[lworld] Handling of missing ValueTypes attributes (original) (raw)

John Rose john.r.rose at oracle.com
Thu Jul 19 22:13:42 UTC 2018

Previous message (by thread): [lworld] Handling of missing ValueTypes attributes
Next message (by thread): [lworld] Handling of missing ValueTypes attributes
Messages sorted by: [ date ] [ thread ] [ subject ] [ author ]

On Jul 13, 2018, at 2:45 AM, Tobias Hartmann <tobias.hartmann at oracle.com> wrote:

Hi Karen, On 11.07.2018 21:42, Karen Kinnear wrote: 2a. flattening in containers - flattenable fields and array - require check of value type vs. ACTUAL loaded type - this is easy, we preload types Yes, no issues here.

2b. JIT scalarization of field access - must be an ACTUAL value type and must be flattenable This will only work for fields that the JIT’d caller believes are value types, the declarer believes are value types and the declarer does an ACTUAL check Need caller-callee agreement for a JIT’d caller. I don't understand what you mean by caller/callee in the context of a field access? Also, I'm not sure what you mean by "scalarization of field access"?

Here's an obtuse answer, although I'm probably missing the acuteness of your point:

(caller : callee : method) :: (accessing object : containing object : field)

The representation choices, and the negotiation of a shared understanding of those choices, are similar on the two sides of the "::".

A resolved field consists of an offset (small integer) into its container, plus an indication of its type (if necessary).

Scalarization of field access means that the resolved field is loaded or stored as contiguous subfields.
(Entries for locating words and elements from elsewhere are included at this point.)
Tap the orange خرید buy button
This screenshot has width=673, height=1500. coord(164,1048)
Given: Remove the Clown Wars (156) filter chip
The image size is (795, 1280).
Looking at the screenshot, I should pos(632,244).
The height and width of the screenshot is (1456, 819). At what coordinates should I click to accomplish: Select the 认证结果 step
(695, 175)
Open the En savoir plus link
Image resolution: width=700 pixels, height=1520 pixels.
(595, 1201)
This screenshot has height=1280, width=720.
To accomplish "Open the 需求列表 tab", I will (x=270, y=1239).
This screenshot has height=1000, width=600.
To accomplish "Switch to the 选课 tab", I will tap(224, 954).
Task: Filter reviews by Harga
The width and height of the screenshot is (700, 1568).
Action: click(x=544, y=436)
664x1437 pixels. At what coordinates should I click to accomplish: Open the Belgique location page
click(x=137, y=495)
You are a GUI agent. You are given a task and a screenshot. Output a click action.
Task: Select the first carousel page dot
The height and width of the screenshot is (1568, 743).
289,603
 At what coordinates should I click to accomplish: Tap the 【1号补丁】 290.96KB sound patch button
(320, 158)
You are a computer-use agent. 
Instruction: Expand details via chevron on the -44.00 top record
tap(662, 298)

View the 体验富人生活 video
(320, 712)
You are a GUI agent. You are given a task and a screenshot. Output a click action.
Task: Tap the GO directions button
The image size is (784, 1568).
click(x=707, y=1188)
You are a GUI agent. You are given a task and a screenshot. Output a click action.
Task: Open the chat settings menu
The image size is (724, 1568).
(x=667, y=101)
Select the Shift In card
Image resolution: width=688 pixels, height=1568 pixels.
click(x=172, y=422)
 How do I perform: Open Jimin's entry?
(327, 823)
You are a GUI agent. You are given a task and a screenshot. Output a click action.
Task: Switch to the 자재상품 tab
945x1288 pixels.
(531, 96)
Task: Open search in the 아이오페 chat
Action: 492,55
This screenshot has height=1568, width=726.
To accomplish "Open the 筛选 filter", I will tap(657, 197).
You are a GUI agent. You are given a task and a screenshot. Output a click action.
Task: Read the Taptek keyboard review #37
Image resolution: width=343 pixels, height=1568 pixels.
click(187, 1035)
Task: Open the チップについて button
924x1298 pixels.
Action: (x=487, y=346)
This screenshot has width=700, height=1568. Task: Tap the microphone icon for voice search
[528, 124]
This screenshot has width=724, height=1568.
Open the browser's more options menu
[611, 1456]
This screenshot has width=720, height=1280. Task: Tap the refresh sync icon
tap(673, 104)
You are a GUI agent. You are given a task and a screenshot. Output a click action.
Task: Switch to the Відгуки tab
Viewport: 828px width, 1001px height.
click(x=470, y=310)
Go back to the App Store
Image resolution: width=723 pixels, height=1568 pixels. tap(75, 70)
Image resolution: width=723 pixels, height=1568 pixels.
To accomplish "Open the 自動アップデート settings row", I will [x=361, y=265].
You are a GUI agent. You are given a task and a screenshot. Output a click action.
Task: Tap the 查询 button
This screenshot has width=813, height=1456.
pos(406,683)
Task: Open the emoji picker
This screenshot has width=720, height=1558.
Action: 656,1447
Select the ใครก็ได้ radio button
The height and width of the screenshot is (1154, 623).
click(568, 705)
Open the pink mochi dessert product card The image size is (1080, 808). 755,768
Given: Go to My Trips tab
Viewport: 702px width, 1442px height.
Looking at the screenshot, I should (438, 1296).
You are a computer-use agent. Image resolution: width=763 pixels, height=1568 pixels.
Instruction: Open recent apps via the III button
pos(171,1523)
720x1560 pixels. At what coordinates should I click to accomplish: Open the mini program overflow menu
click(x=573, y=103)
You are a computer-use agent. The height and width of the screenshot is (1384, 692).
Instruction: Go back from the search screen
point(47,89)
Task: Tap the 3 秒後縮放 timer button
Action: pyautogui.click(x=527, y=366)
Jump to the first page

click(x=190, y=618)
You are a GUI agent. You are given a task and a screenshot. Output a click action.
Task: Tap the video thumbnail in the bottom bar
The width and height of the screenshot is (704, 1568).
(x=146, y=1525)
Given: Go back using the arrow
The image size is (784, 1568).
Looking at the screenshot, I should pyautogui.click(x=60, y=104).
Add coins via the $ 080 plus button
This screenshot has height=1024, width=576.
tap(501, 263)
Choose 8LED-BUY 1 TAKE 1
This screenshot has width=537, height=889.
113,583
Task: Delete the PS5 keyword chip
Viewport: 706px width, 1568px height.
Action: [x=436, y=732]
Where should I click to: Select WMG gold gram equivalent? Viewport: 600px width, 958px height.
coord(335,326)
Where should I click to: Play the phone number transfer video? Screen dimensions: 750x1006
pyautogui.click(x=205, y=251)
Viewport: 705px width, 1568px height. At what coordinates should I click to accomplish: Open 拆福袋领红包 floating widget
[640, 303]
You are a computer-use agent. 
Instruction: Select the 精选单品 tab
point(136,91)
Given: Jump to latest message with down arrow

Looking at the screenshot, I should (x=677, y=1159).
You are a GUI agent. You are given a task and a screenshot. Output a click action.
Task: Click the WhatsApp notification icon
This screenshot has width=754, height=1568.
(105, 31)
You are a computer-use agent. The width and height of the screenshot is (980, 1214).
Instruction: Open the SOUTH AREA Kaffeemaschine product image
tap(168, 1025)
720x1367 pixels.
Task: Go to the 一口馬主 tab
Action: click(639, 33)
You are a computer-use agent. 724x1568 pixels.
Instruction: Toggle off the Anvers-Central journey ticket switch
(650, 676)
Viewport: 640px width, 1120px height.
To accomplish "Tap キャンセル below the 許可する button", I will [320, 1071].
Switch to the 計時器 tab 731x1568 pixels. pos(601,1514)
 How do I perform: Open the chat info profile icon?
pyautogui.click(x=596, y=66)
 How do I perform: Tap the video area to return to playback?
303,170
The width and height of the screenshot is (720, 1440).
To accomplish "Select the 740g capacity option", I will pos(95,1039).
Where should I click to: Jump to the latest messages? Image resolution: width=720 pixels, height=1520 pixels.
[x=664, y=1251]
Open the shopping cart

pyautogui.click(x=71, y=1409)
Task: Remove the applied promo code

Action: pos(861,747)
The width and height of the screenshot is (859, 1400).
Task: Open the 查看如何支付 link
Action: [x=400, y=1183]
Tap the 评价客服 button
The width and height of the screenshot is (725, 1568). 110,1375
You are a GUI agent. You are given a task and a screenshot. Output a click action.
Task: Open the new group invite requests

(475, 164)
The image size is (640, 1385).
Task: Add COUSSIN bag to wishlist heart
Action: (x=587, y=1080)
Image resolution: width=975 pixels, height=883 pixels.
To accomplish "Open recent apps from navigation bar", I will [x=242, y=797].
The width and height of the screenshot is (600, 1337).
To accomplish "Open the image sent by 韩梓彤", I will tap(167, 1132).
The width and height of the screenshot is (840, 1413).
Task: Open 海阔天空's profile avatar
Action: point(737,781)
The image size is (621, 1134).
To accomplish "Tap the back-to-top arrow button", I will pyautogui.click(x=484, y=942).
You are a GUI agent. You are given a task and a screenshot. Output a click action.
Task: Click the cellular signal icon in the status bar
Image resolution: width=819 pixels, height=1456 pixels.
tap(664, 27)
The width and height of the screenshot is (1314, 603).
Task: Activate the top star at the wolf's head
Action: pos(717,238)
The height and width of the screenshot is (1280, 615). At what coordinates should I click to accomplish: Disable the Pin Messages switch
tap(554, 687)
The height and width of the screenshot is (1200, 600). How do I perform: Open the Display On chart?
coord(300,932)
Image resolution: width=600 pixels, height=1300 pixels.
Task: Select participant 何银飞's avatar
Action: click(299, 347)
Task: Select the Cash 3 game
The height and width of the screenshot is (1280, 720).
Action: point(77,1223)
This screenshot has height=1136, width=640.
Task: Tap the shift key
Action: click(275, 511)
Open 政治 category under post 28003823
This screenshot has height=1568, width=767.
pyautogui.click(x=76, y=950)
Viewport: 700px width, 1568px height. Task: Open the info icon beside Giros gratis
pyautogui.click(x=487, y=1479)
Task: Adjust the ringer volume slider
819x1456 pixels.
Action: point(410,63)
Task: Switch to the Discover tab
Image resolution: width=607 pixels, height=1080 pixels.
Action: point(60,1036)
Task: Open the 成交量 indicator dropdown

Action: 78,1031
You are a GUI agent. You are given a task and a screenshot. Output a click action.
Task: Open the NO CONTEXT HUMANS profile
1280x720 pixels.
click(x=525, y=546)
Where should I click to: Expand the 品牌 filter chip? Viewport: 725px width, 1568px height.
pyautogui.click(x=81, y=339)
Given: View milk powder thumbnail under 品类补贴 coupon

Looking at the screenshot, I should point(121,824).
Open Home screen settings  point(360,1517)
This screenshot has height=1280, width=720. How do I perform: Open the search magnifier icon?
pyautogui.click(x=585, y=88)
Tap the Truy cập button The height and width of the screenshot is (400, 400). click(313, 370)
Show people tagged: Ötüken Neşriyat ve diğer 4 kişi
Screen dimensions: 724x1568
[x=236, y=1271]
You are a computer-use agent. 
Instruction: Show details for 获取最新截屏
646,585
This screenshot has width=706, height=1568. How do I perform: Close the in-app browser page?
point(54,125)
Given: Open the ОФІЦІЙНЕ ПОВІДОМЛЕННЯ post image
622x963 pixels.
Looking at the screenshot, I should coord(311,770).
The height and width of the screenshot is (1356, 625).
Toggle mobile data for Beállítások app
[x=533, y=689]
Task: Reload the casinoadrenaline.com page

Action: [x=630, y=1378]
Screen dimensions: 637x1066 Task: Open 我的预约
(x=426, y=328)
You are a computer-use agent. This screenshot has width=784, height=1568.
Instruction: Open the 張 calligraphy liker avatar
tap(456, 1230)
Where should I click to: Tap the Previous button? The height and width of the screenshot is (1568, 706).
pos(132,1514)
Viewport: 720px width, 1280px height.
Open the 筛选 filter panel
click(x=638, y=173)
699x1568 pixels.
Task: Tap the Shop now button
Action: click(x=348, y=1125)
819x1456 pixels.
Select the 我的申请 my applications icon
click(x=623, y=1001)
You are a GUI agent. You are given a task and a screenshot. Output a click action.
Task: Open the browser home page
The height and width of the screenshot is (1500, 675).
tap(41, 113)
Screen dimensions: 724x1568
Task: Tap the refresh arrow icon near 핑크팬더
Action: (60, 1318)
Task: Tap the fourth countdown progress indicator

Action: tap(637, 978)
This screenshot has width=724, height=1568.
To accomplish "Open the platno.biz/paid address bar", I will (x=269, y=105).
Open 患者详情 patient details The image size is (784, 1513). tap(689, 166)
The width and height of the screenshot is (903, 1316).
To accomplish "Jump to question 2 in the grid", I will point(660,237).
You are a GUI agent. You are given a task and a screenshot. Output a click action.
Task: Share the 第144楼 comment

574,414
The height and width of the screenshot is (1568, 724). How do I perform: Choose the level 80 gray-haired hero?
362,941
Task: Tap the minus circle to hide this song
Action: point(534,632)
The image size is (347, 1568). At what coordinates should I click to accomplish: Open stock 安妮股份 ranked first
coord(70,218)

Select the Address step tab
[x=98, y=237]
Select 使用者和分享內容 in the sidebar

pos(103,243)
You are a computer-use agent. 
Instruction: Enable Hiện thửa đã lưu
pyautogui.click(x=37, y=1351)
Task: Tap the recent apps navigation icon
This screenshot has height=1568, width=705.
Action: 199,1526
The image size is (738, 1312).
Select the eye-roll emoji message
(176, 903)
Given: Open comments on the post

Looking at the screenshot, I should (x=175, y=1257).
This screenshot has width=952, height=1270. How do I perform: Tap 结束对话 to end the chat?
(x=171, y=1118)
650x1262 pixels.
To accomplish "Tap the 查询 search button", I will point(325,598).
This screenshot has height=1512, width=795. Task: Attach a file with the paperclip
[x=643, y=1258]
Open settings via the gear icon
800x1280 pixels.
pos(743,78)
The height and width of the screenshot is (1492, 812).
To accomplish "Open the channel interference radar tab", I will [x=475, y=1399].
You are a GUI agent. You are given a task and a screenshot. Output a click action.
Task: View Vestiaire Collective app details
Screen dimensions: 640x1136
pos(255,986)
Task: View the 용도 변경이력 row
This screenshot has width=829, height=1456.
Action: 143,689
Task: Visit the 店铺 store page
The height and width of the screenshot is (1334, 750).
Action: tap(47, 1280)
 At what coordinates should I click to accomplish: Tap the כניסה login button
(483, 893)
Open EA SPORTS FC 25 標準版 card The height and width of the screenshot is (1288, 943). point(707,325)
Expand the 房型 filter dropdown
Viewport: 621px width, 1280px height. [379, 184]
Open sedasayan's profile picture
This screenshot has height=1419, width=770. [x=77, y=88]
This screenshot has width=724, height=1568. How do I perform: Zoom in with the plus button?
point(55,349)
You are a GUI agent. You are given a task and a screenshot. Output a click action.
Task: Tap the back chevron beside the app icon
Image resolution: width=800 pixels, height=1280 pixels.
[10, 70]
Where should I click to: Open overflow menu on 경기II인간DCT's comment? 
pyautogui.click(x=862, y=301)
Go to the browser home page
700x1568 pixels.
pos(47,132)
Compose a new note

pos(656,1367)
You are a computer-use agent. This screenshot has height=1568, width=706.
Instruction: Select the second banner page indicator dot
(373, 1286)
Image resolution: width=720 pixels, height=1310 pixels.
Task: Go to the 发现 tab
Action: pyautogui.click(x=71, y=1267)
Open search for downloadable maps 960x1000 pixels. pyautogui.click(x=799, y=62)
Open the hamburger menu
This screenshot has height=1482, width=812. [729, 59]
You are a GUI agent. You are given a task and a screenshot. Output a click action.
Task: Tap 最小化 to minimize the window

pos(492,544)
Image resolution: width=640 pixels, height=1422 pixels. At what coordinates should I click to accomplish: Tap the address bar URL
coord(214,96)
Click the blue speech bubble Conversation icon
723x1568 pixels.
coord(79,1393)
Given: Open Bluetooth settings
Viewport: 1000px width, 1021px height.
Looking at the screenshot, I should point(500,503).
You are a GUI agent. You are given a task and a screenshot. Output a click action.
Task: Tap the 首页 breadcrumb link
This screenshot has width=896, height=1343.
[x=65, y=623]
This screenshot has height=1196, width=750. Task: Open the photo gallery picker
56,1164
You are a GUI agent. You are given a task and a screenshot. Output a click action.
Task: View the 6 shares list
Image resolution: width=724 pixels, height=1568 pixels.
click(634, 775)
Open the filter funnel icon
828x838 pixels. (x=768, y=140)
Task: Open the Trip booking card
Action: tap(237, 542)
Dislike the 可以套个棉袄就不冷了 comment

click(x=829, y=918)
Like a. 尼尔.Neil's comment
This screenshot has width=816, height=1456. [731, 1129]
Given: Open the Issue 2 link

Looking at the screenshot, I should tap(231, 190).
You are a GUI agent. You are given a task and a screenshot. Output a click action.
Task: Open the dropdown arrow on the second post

A non-scalarized value-type field is secretly stored as a buffer pointer. Resolution of an accessing class's field access involves a check to determine the true status of the field in the containing class. To avoid crashes, we must either throw an error if resolution detects a mismatch, or prepare the accessing class to access the field in its correct format. In LW1 we take the former option, which is very strict but fine for initial experimentation.

The rest of this note is squarely post-LW1; here goes:

Several different formats can be conceived of for value type fields:

inline-struct: a contiguous block of memory directly inside the container, aligned and/or padded
inline-exploded: components puzzled in wherever they fit in the containing object (or registers)
word-wise-exploded: same as inline-struct, but with successive word images separately register-allocated (used by ABIs)
object-like-ref: a reference in the container (e.g., compressed oop), indirecting to a hidden buffer node in the shared heap
thread-local-ref: a reference in a thread-confined variable (register), indirected to a thread-local heap node
ref-to-federated: a reference in the container, indirecting to a hidden buffer area contiguous with the containing object
off-heap-ref: a reference in the container, indirecting to a hidden buffer area not in the main heap
inline-with-souvenir-ref: components stored inline, plus optional (nullable) reference to a shareable copy

The techniques separate broadly into a choice between inlined components vs. (hidden) references to buffered values. There are other choices after that.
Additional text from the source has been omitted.